Strange Combat Debut:The F-35A Just Went to War Against A Cave?
What?
It is possible the F-35As will fly more combat missions during the remainder of their time in the U.S. Central Command region, a U.S. official said on Tuesday.
In an event two decades in the making, the Air Force's variant of the F-35 has finally flown its first combat mission.
Two F-35As from Hill Air Force Base, Utah, attacked an ISIS tunnel network and weapons cache in northeast Iraq on Tuesday, according to U.S. Air Forces Central Command.
No information was immediately available on Tuesday about how successful the strike was.

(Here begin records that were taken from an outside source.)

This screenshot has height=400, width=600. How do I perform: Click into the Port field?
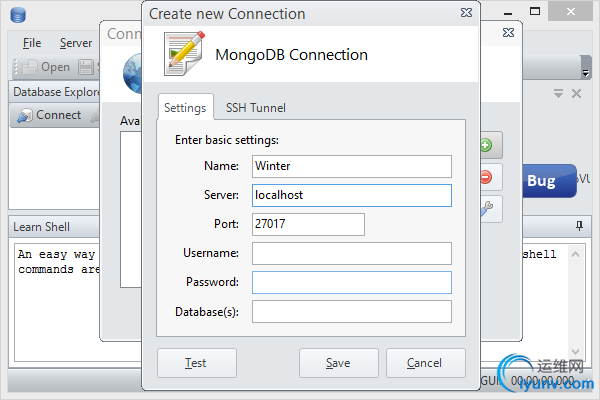(x=308, y=224)
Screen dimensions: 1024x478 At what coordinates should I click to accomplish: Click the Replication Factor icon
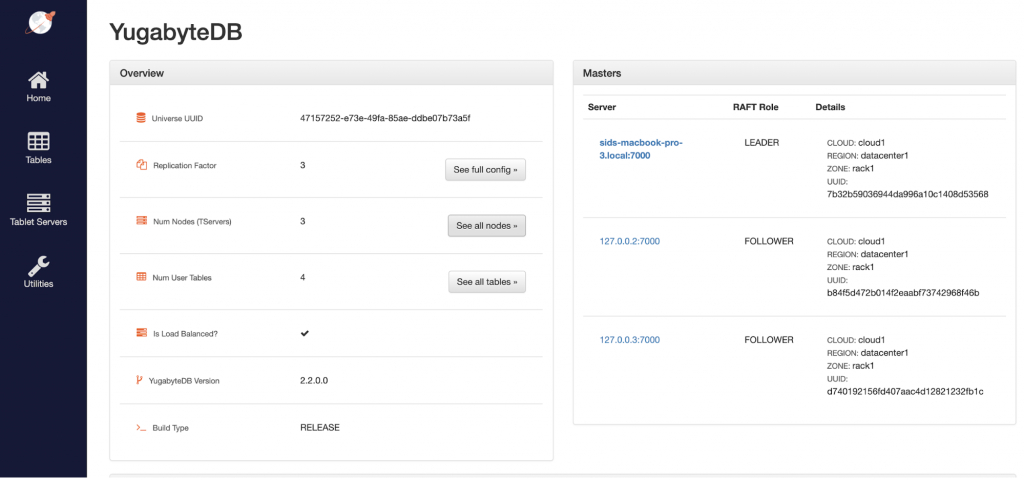click(141, 165)
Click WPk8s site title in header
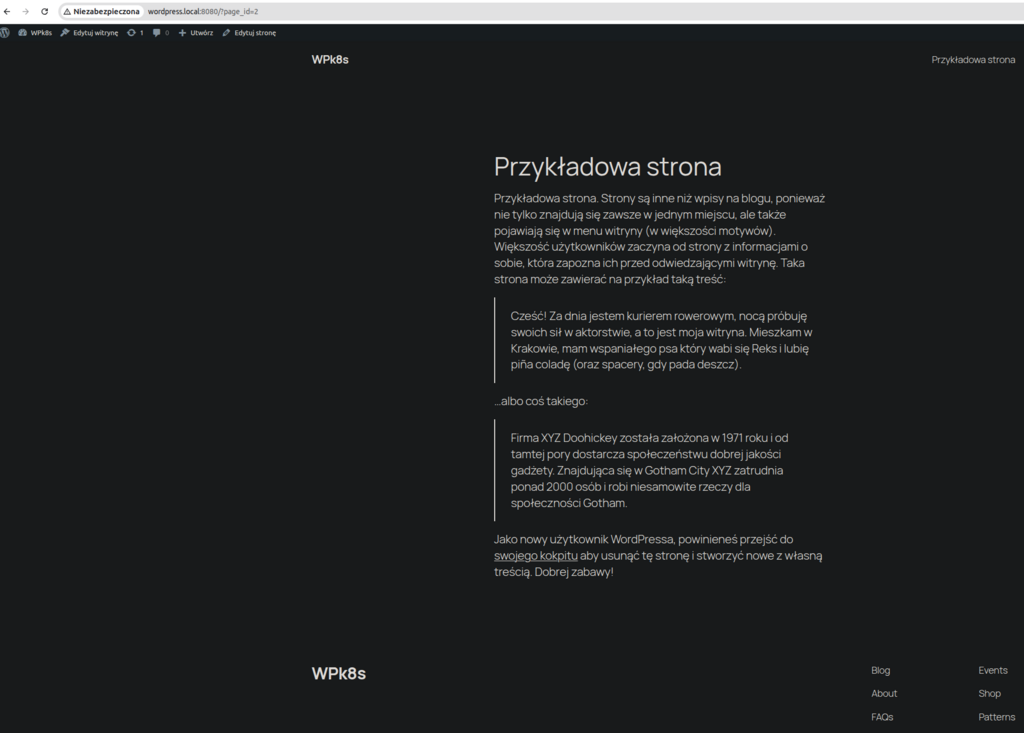The width and height of the screenshot is (1024, 733). point(330,60)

While the mission marks a milestone in the F-35's long development, it also begs the question: Why is the Air Force using its most sophisticated and expensive aircraft, which is designed to penetrate advanced Russian and Chinese air defense systems, to blow up a cave?

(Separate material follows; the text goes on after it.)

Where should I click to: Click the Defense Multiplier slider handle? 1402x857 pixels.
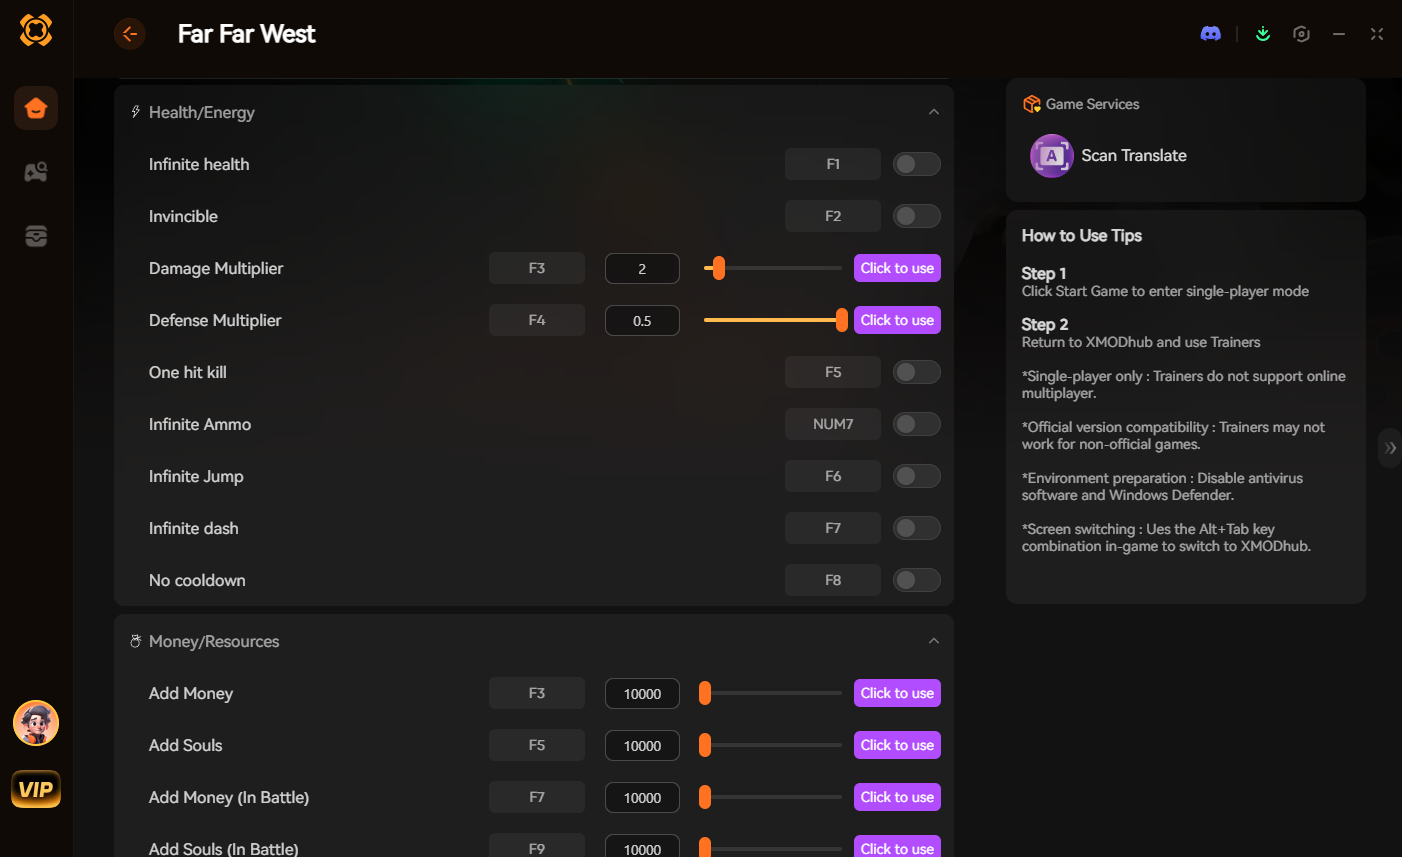pyautogui.click(x=841, y=320)
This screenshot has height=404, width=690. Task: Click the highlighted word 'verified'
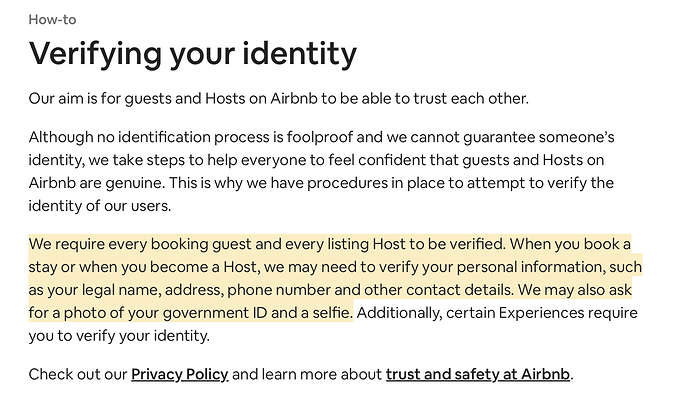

"The F-35A has sensors everywhere, it has advanced radar, and it is gathering and fusing all this information from the battlespace in real time," Lt. Col. Yosef Morris, 4th Fighter Squadron commander, said in a news release. "Now it has the ability to take that information and share it with other F-35s or even other fourth generation aircraft in the same package that can also see the integrated picture."
Got it.
Monday's mission comes after a Marine Corps F-35 squadron bombed both ISIS and the Taliban last year while deployed aboard the amphibious assault ship USS Essex. Before that, Israel became the first country to use the F-35 in combat last May when its version of the Joint Strike Fighter conducted airstrikes in Syria.
The F-35As that flew Tuesday's strike were with the active-duty 388th and reserve 491th Fighter Wings, which arrived at Al Dhafra Air Base, United Arab Emirates, for a training exercise.
It is possible the F-35As will fly more combat missions during the remainder of their time in the U.S. Central Command region, a U.S. official said on Tuesday.